Com a mielina e os axônios lesionados pelas inflamações, as funções coordenadas pelo cérebro, cerebelo, tronco encefálico e medula espinhal ficam comprometidas. Desta forma surgem os sintomas típicos da doença, como alterações na visão, na sensibilidade do corpo, no equilíbrio no controle esfincteriano e na força muscular dos membros com consequentemente redução da na mobilidade ou locomoção.

Imagem | Comparação entre o nervo saudável e o nervo afetado pela esclerose múltipla

A recuperação dos ataques destas inflamações (desmielinização), chamados de surtos, pode ser total ou parcial.

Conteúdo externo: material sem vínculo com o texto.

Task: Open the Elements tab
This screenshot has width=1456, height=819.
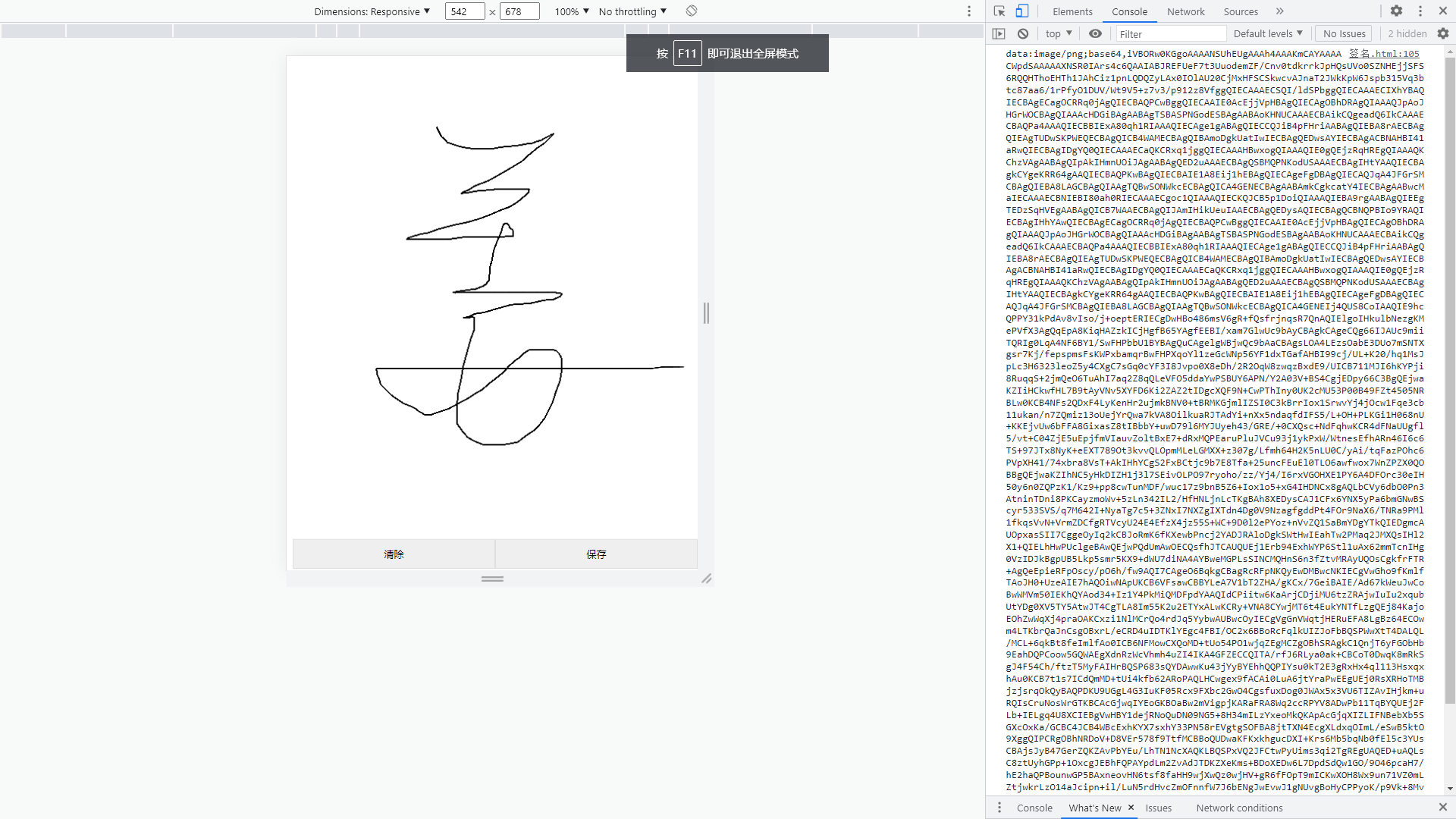Action: coord(1072,11)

O desenvolvimento da esclerose múltipla

Os surtos (desmielinização) ocorrem a partir do surgimento de um novo sintoma neurológico ou piora significativa de um sintoma “antigo”, com duração mínima de 24 horas. Para ser considerado um novo surto é necessário que ocorra um intervalo mínimo de 30 dias entre eles – caso contrário, considera-se o sintoma “dentro” do mesmo surto em andamento.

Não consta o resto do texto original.